▶ **Exercise brief**
Copy out word for word the lines of the records from the one holding "Given: Clear the 表示先カテゴリ with クリア button" through the final line of the records, with both ends included.

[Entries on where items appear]
---------------
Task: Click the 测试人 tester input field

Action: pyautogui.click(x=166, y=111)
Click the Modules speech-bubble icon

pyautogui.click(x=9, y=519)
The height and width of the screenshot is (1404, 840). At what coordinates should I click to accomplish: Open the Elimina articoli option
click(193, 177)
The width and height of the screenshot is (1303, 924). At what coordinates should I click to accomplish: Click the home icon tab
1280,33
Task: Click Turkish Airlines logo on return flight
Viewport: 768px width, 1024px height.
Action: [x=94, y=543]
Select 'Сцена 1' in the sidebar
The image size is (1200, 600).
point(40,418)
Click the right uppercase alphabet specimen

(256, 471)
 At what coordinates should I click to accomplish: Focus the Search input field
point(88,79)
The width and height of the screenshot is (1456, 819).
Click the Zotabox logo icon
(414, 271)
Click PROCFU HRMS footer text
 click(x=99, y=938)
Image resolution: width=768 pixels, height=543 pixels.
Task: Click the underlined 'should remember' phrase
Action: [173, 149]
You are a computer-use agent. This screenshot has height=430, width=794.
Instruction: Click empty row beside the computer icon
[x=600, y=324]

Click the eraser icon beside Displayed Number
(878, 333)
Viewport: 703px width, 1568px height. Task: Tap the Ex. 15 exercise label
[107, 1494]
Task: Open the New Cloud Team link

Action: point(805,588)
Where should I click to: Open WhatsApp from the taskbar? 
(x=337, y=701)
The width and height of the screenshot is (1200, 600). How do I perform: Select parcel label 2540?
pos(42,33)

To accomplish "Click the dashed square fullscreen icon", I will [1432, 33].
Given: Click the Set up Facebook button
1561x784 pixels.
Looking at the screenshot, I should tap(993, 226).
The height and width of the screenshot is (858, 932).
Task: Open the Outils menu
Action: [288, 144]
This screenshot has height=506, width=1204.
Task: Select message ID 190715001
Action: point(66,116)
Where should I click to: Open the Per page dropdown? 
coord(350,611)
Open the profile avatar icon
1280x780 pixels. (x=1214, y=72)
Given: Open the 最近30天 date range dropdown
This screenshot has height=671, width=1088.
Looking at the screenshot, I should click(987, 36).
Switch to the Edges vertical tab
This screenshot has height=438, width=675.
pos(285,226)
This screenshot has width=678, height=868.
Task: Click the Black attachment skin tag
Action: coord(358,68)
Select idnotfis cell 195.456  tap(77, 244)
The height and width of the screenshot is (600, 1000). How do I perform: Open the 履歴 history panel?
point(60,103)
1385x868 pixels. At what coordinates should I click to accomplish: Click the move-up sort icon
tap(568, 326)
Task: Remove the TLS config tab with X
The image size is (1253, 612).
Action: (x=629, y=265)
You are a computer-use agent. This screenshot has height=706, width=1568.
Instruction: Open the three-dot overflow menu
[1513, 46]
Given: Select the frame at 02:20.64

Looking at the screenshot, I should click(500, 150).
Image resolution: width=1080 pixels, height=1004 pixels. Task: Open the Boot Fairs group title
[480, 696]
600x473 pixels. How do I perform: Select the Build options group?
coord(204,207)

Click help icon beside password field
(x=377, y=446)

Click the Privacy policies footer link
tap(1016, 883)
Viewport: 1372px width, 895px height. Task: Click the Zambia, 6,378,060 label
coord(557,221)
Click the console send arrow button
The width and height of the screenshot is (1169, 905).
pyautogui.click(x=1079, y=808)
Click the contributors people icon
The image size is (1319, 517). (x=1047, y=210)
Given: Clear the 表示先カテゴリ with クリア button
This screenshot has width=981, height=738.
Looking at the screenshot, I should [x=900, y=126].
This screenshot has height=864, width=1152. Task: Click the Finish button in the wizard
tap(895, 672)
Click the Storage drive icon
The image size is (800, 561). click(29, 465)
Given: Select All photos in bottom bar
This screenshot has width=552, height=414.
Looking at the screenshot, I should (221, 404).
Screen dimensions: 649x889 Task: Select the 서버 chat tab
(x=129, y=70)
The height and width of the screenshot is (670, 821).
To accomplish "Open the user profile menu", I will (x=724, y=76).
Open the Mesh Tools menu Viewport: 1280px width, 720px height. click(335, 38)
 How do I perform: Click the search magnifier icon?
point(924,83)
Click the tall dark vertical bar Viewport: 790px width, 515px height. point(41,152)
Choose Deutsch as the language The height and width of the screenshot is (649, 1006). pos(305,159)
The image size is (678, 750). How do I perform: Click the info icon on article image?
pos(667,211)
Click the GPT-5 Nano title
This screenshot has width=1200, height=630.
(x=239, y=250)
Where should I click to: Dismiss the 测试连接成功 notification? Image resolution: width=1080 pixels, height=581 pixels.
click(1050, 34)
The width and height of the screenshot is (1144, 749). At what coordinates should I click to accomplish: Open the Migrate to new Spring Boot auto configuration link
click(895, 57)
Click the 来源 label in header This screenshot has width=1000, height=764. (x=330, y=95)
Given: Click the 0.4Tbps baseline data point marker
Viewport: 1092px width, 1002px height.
---------------
▶ **Task result**
Given: Clear the 表示先カテゴリ with クリア button
This screenshot has width=981, height=738.
Looking at the screenshot, I should [x=900, y=126].
This screenshot has height=864, width=1152. Task: Click the Finish button in the wizard
tap(895, 672)
Click the Storage drive icon
The image size is (800, 561). click(29, 465)
Given: Select All photos in bottom bar
This screenshot has width=552, height=414.
Looking at the screenshot, I should (221, 404).
Screen dimensions: 649x889 Task: Select the 서버 chat tab
(x=129, y=70)
The height and width of the screenshot is (670, 821).
To accomplish "Open the user profile menu", I will (x=724, y=76).
Open the Mesh Tools menu Viewport: 1280px width, 720px height. click(335, 38)
 How do I perform: Click the search magnifier icon?
point(924,83)
Click the tall dark vertical bar Viewport: 790px width, 515px height. point(41,152)
Choose Deutsch as the language The height and width of the screenshot is (649, 1006). pos(305,159)
The image size is (678, 750). How do I perform: Click the info icon on article image?
pos(667,211)
Click the GPT-5 Nano title
This screenshot has width=1200, height=630.
(x=239, y=250)
Where should I click to: Dismiss the 测试连接成功 notification? Image resolution: width=1080 pixels, height=581 pixels.
click(1050, 34)
The width and height of the screenshot is (1144, 749). At what coordinates should I click to accomplish: Open the Migrate to new Spring Boot auto configuration link
click(895, 57)
Click the 来源 label in header This screenshot has width=1000, height=764. (x=330, y=95)
Given: Click the 0.4Tbps baseline data point marker
Viewport: 1092px width, 1002px height.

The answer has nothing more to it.